Они подъехали к маленькому желтому зданию. Встали рядом с грязно-зеленым бронетранспортером устаревшей конструкции, открытым сверху, напоминающим бронированное корыто. Замерзший солдат, пропитанный сыростью, стоял в рост, ухватившись за ручной пулемет, нацелив его в сторону Дарульамман. Двое тянули катушку с проводом.

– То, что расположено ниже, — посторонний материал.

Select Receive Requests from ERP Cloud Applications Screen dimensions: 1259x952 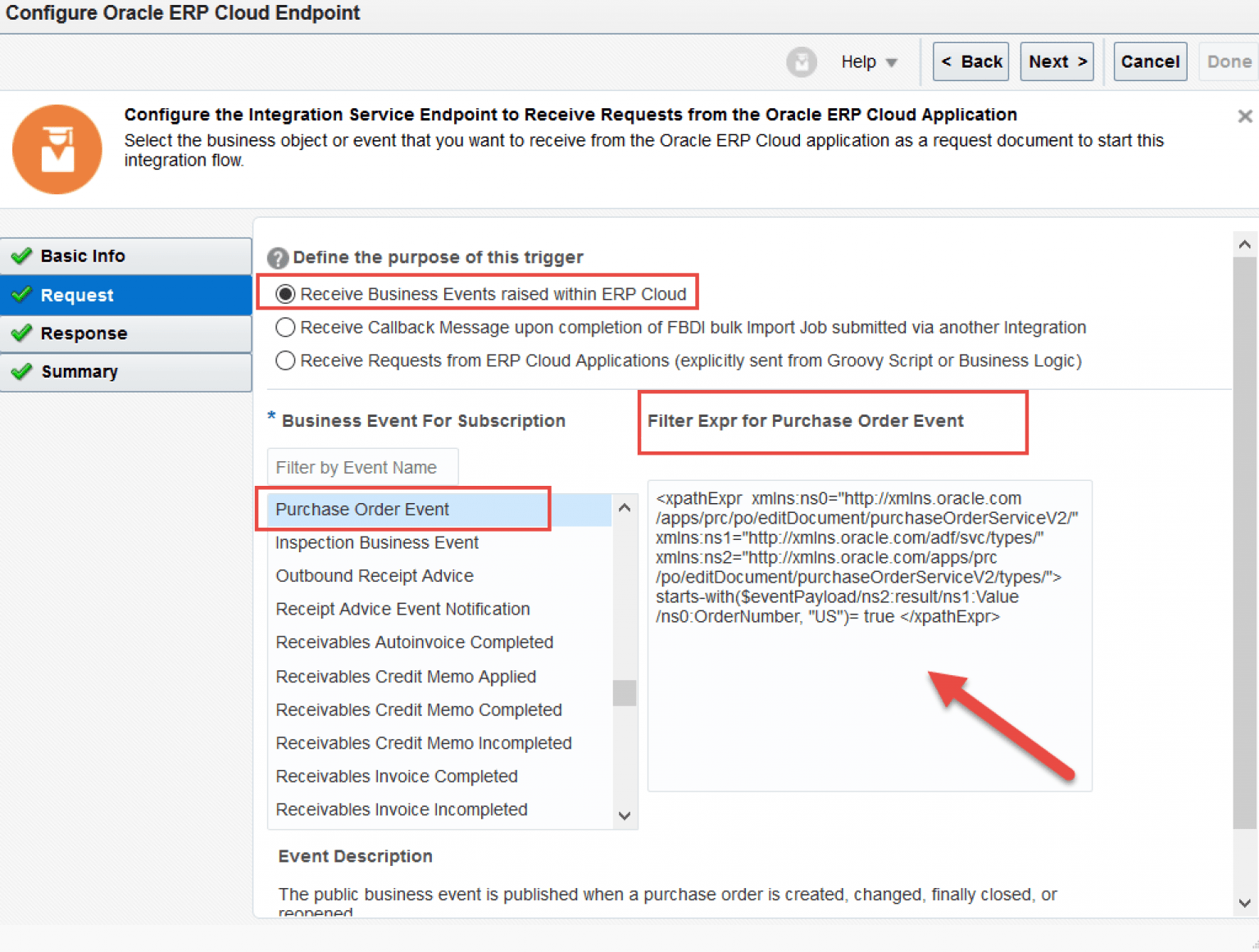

— Вот и приехали, — сказал Карнаухов, пропуская женщин вперед. Входили в сумеречные, холодные недра музея, и знакомый красивый узбек из Ташкента, Зафар, пожимал всем руки, любезно и ярко заглядывал в лица, а широкий, могучий в плечах москвич-реставратор, сероглазый, в клеенчатом фартуке, с тесьмой, удерживающей на лбу русую купу волос, протягивал холодную, испачканную замазкой и краской ладонь, похожий то ли на каменщика, то ли на кузнеца.
— Сегодня еще один золотой стенд закончили, — сказал Зафар. — Теперь бактрийский зал уже можно показывать.
— Пока Зафар проведет вас по своей епархии, я пойду в мастерскую, а то как бы раствор не застыл. Потом пожалуйте ко мне.
— Он реставратор редчайший, — любовно ему вслед объяснял Зафар. — Срок наш в Кабуле истекает, и он боится не окончить работу. Ночует здесь. Я ему обед доставляю. Ну что ж, давайте начнем?
Двинулись, зажигая попутно лампы, озаряя камень, резную кость, алебастр, глядящие отовсюду пристальные глаза. Волков увидел, как оживилась, восхитилась Марина, отражая в себе каждый лик, каждый орнамент. Внимала Зафару, кивала, узнавала то, что было прежде известно по книгам и к чему теперь вдруг можно ей прикоснуться. Переспрашивала, увлекшись, перенимала на секунду у Зафара нить повествования, смущенно возвращала, и тот охотно отдавал, принимал, к ней обращал свою речь. Между нею и им жило их любимое, известное им обоим.